Can't resist.
I've been using Linux as my main desktop OS for many years now, nowadays
even my wife and daughter use it (and no: I did not force that, all
their machines are dual-boot). At work I often have to use Windows and
apart from performance issues I see lots of usability problems. Where
are the windows that align to each other? The vertical maximize? A
decent quick-start dialog with fast full-text search? A coherent update
mechanism for OS and applications? A well-structured start menu (i.e.
not sorted by vendor names)? A decent shell and terminal out-of-the-box?
And I seriously thought I could use my netbook with the XP it came with
-- after all it's mostly for mail, web and PDF reading, how hard can
that be? I gave up after a week, ever since I put Ubuntu on it it became
my main computer. The reasons for that change were not about shell
access, command line tools or anything similar. It was all about usability.
Seriously: give a recent Ubuntu/Kubuntu a run before you make claims
about how bad it is. IMO both KDE and Gnome beat XP and Vista hands down
in terms of being user friendly, both for noobs and power users. The
only people with issues will be the ones that expect everything to be
100% like Windows.
I don't have an opinion on Windows 7 yet, I had only brief encounters so
far.
End rant. Sorry.
Peter
On 28/04/10 09:09, opinali wrote:
On 27 abr, 09:45, Christian Edward Gruber
<[email protected]> wrote:
Hahahahahahahahahahahahahah. That's awesome. What a wonderfully
naive assertion.
If linux was a platform with merit, it would have met some degree of
success on the desktop...
If you mean Linux Desktop Platform (GNOME, KDE and all that including
its totally crappy video and sound stacks...), yes it is garbage and
even major Linux enthusiasts complain about this all the time. A good
kernel makes not a good desktop platform; and Linux is not even one of
the best kernels in many respects - let's not digress into an OS-war,
but the desktop market leaders are superior to Linux in important
aspects even in the core tech (e.g. see Linux's pathetic advanced-
filesystem story, it's not yet in the place that Windows was>10 years
ago with NTFS.) On the other hand, Linux _does_ have some degree of
desktop-type success in new niches like mobile devices, where Linux
_is_ clearly superior to the competition (surely beats the pants off
WinMob and Symbian). So, thanks for validating my argument. ;-)
These kinds of statements are ridiculous, because they assert
underlying causes of success that are simply not provably so. The guy
could be right, but the assertion of causation is without merit.
The simple fact is that great programming languages - at least when
combined with good implementation, tooling, libraries and other basics
- will always gain SOME respectable market share and have a long-term
story with a thriving ecosystem (even if a relatively small one, e.g.

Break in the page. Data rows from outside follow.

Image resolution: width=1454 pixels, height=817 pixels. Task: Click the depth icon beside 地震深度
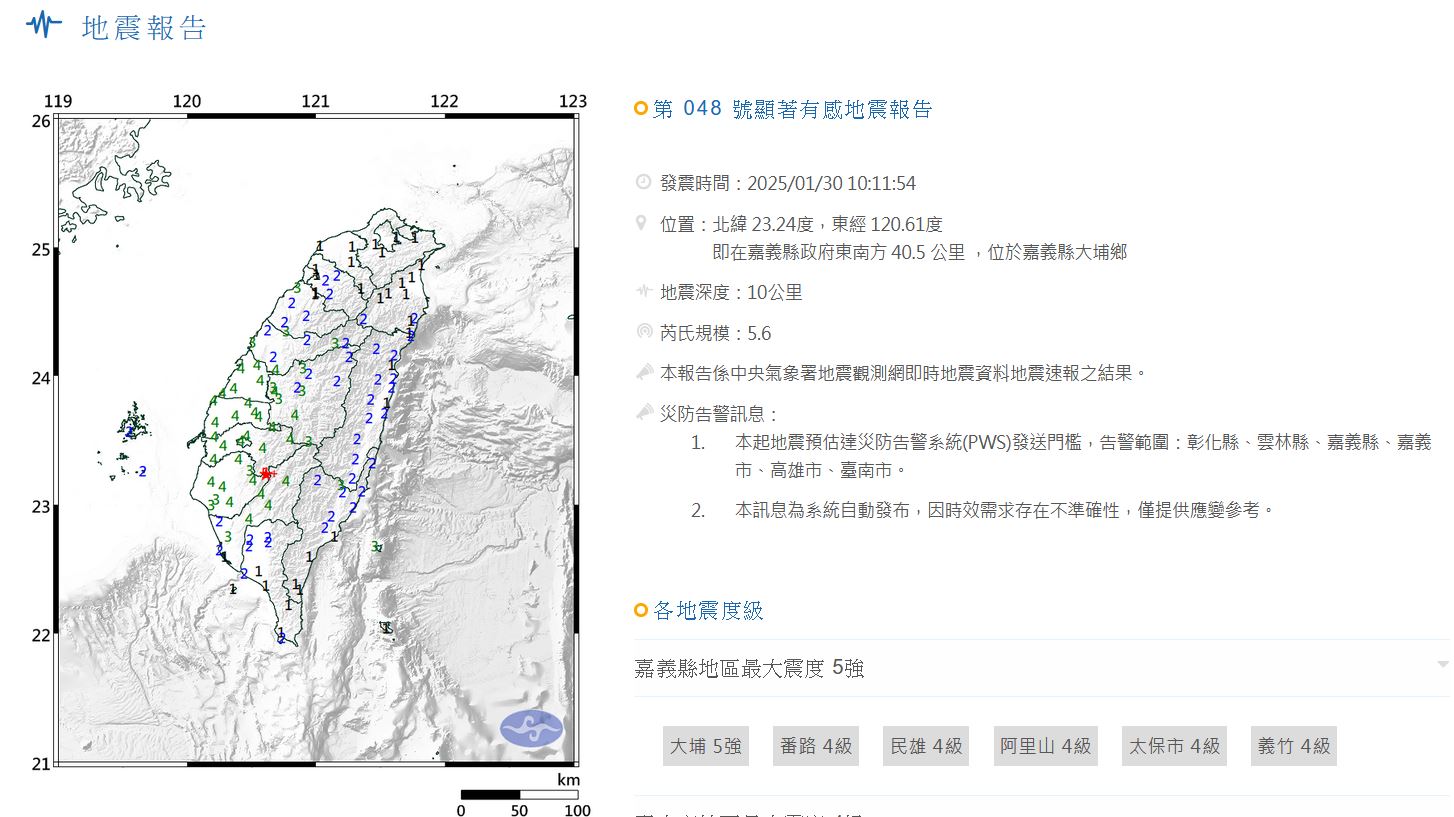tap(643, 292)
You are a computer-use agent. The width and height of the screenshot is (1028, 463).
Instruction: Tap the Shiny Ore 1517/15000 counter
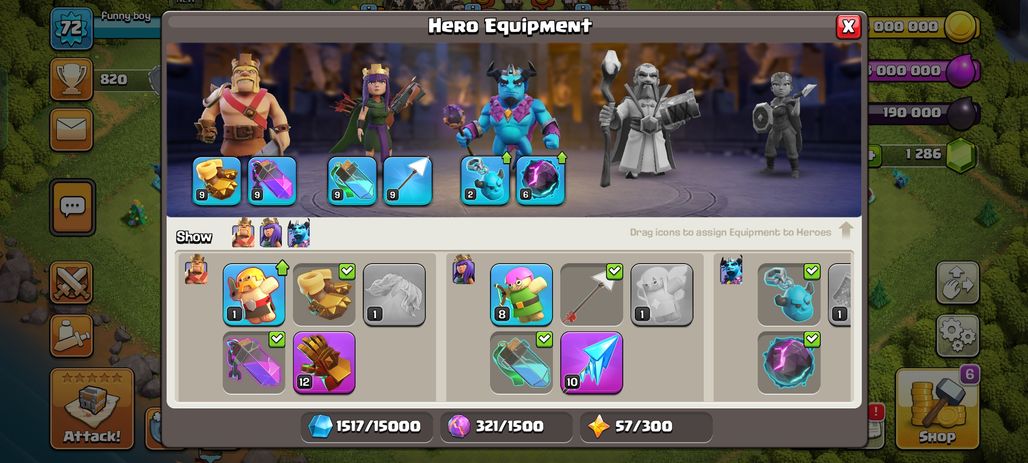pos(367,427)
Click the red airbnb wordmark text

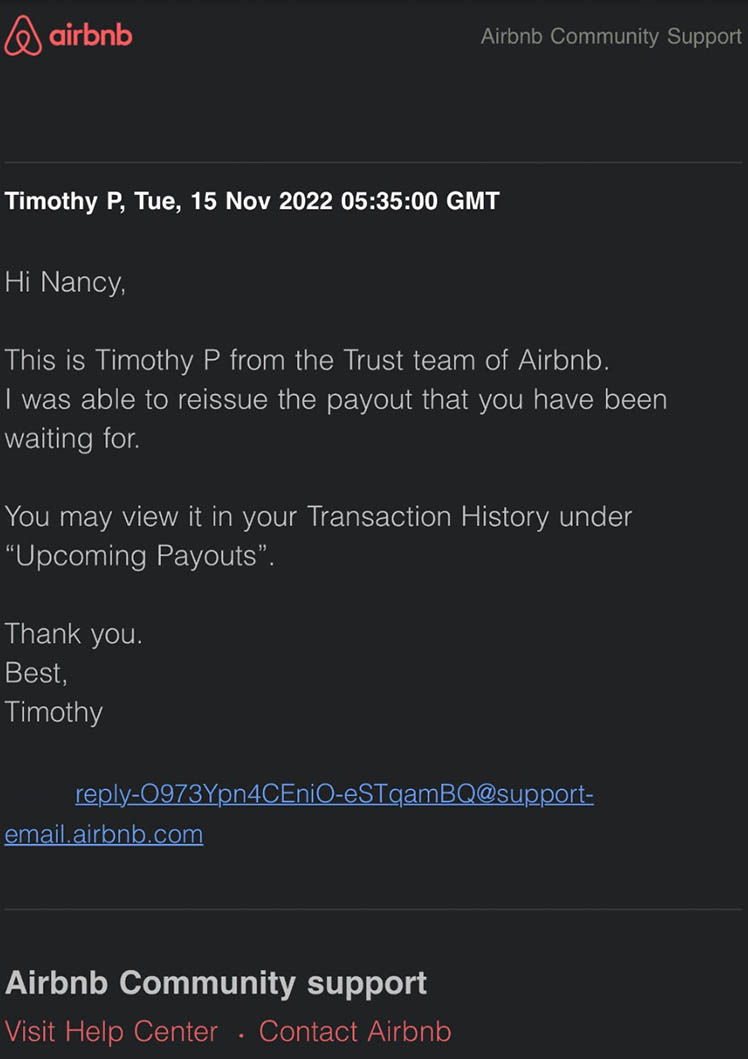tap(90, 35)
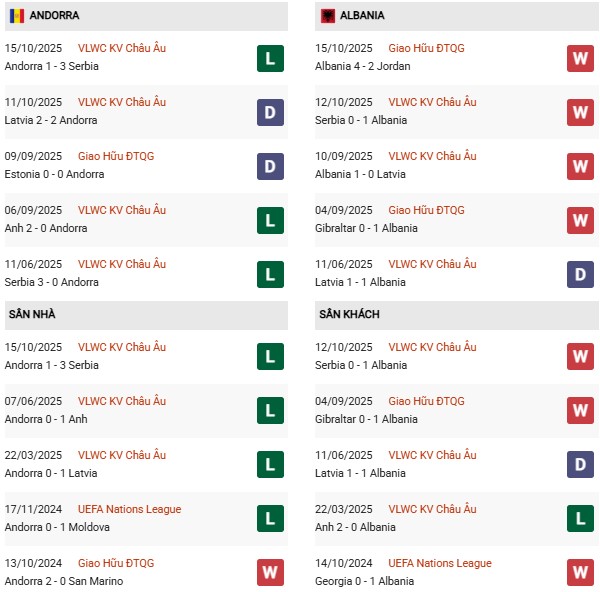Select the Sân Khách section header
This screenshot has width=600, height=592.
(x=348, y=314)
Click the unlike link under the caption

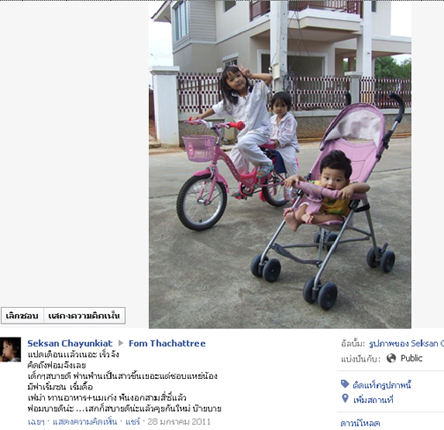point(36,422)

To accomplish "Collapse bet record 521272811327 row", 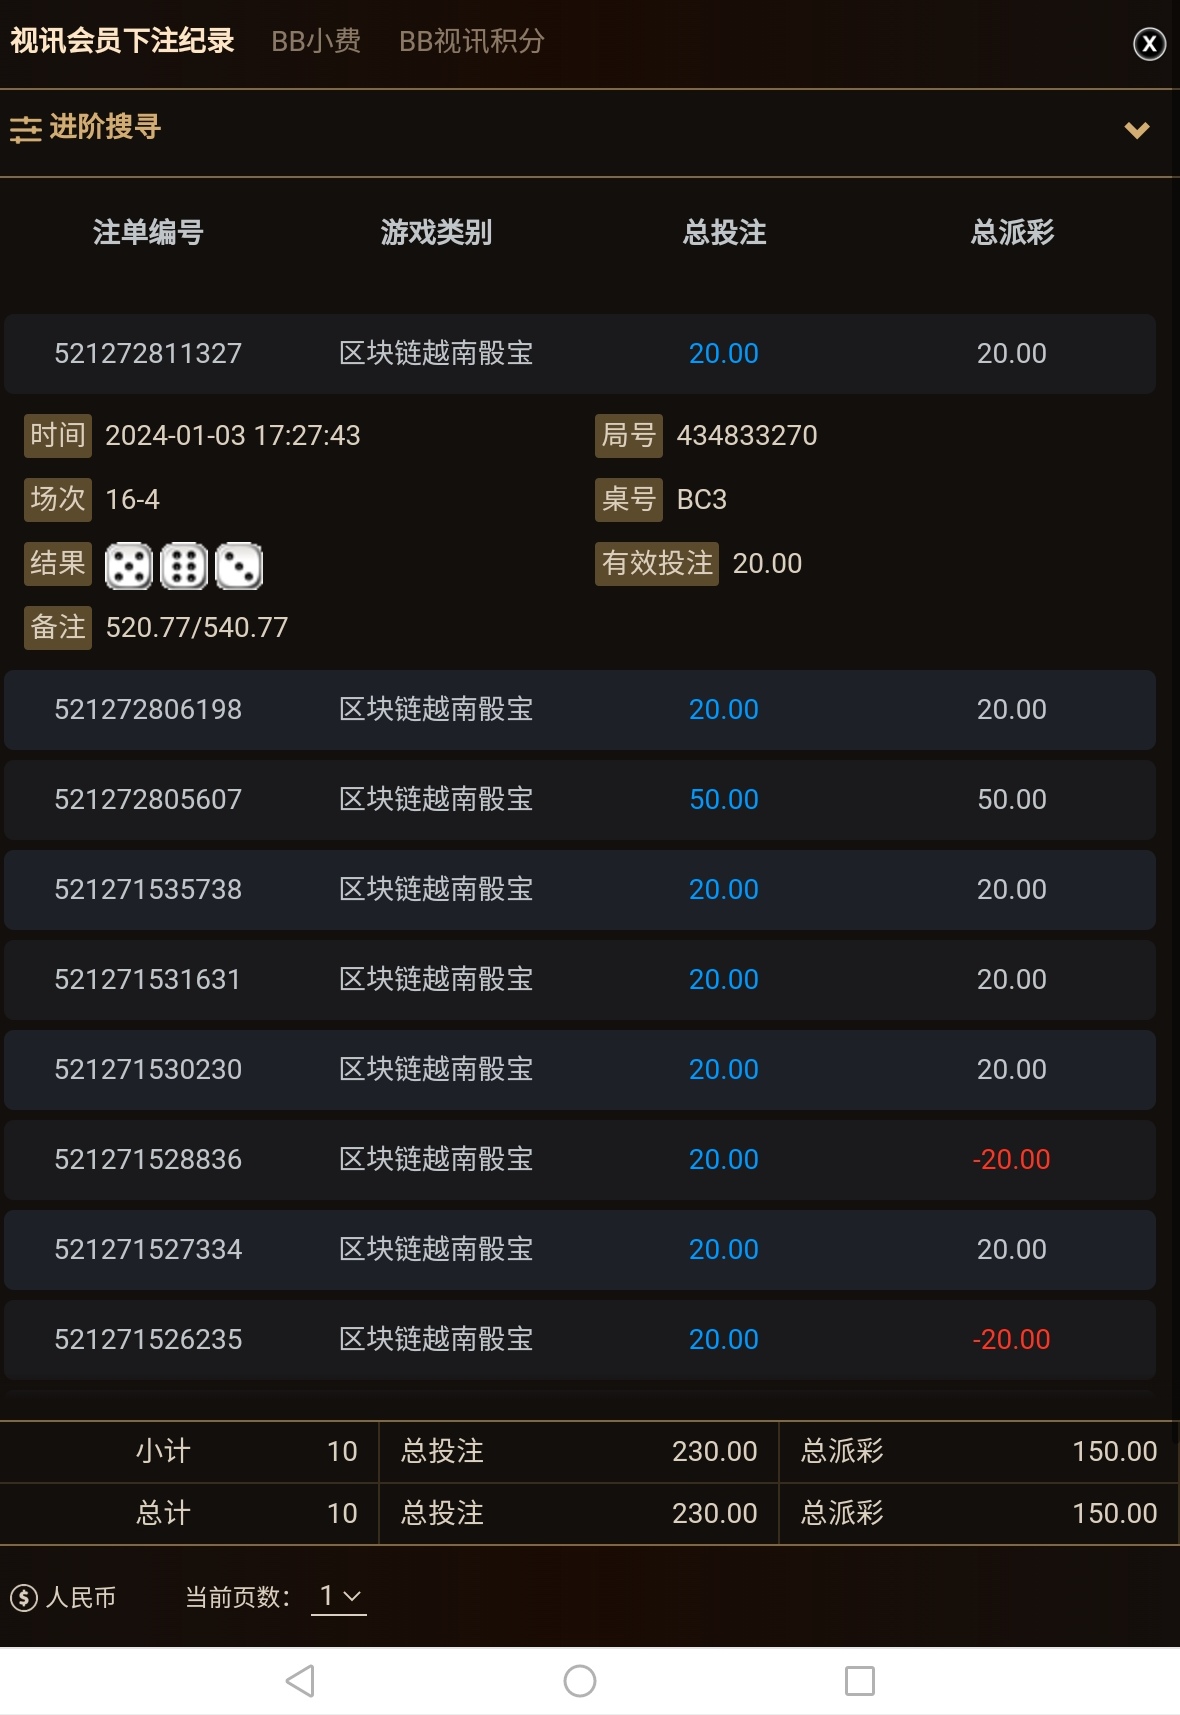I will (580, 354).
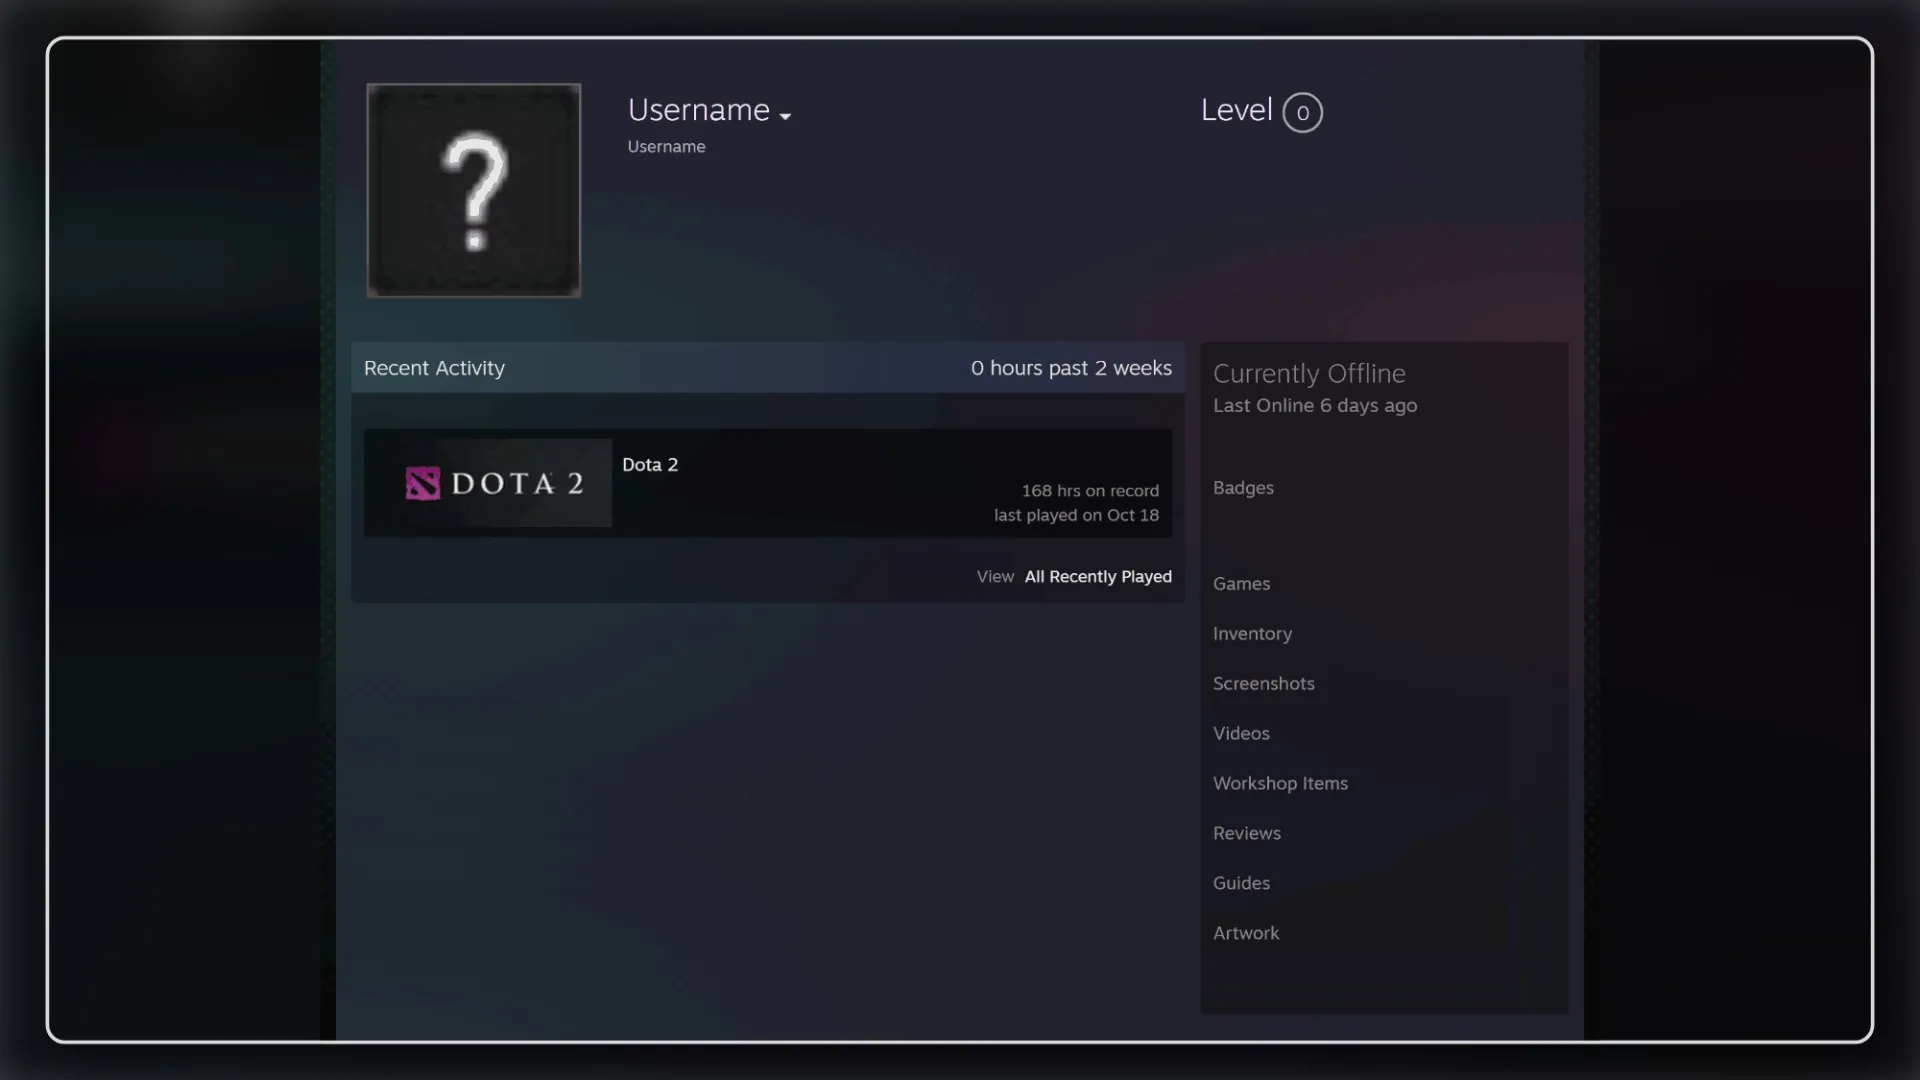1920x1080 pixels.
Task: Open the Inventory page
Action: pyautogui.click(x=1252, y=634)
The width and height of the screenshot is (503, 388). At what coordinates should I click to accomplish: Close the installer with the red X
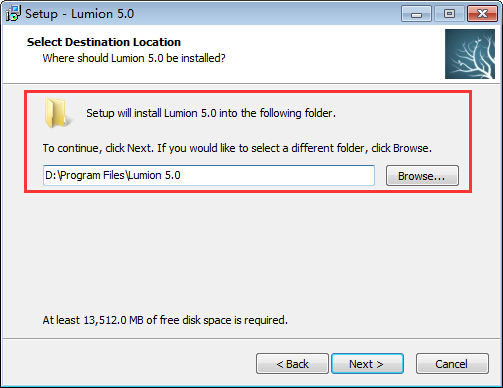[x=482, y=14]
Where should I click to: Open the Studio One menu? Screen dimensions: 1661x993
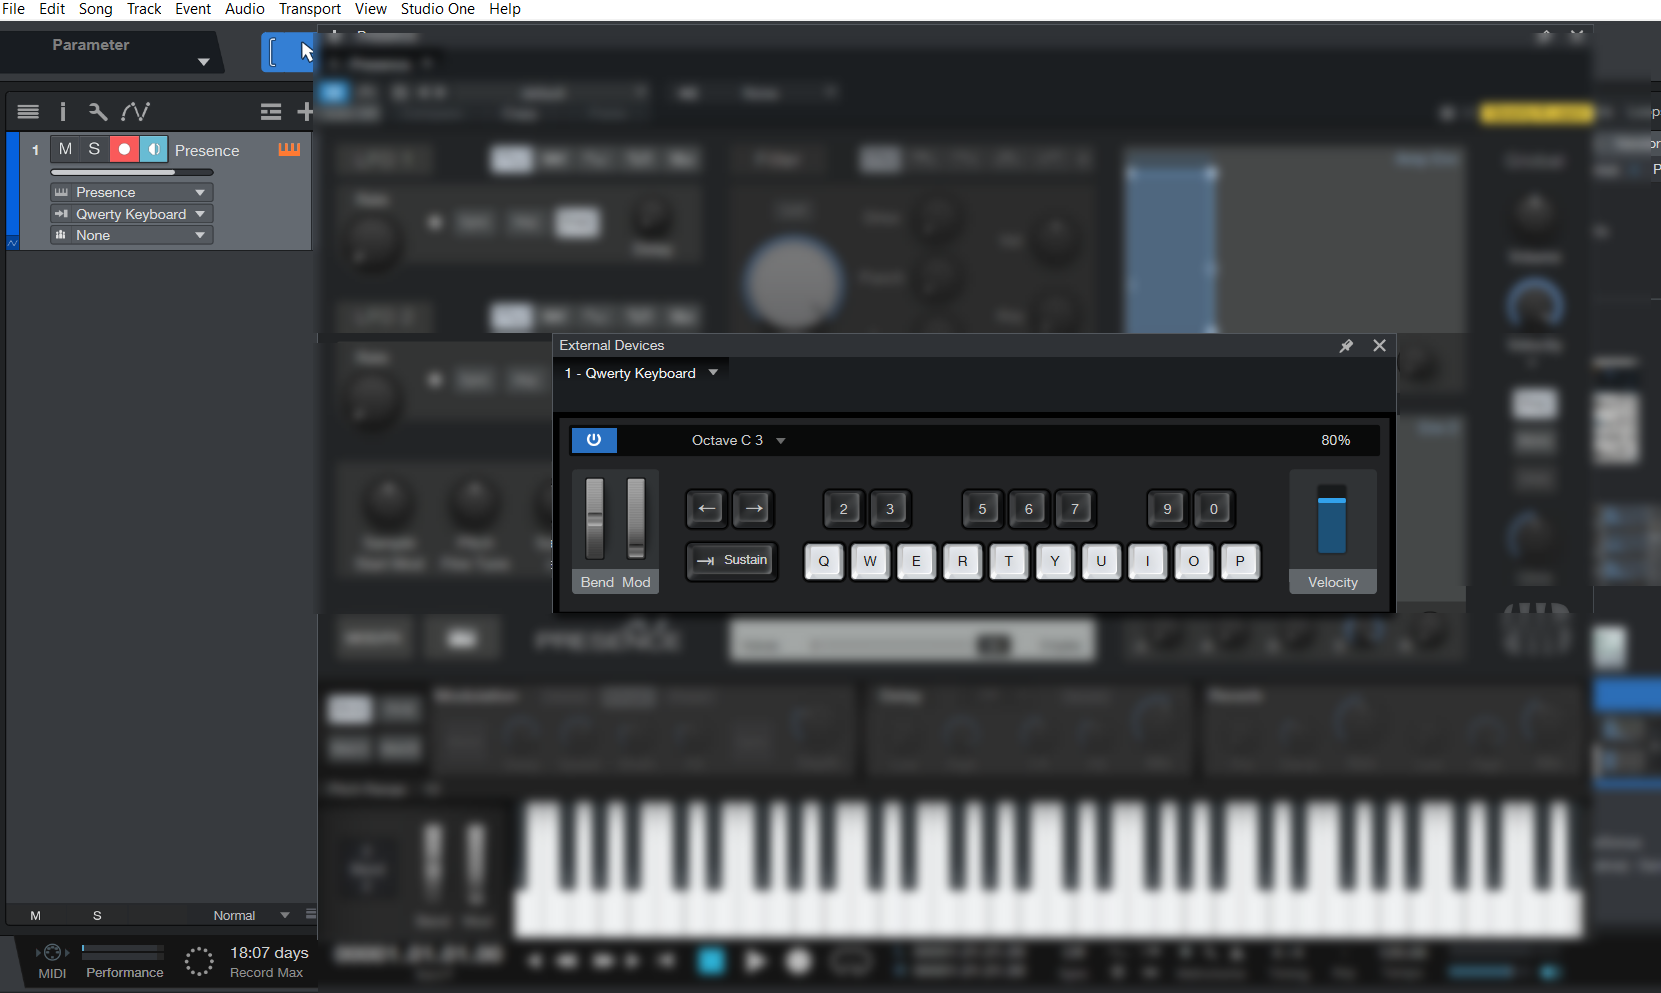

Python). Objective-C never managed to have that kind of success, on
any platform where it did not benefit from _massive_ protectionism.
Ada is another interesting case: it was promoted and imposed for years
by the US govt, but failed to gain any traction outside the government
contracts that mandated its use or its satellite industries. Yet, Ada
was arguably a superior language if compared to Obj-C; you could use
that as evidence that quality=>success does not necessarily hold...
but life is more complicated that this, when I wrote "merit" I didn't
mean only a good formal design or powerful/innovative features, there
are other important factors, like some good alignment with the
technology and the problems of the developer community at each time,
the fitting in a larger ecosystem (e.g. LAMP prompting the 'P'
languages), etc.
A+
Osvaldo
cheers,
Christian.
On Apr 27, 2010, at 8:42 AM, opinali wrote:
If Obj-C was a language with
merits, it would have met some degree of success in other platforms.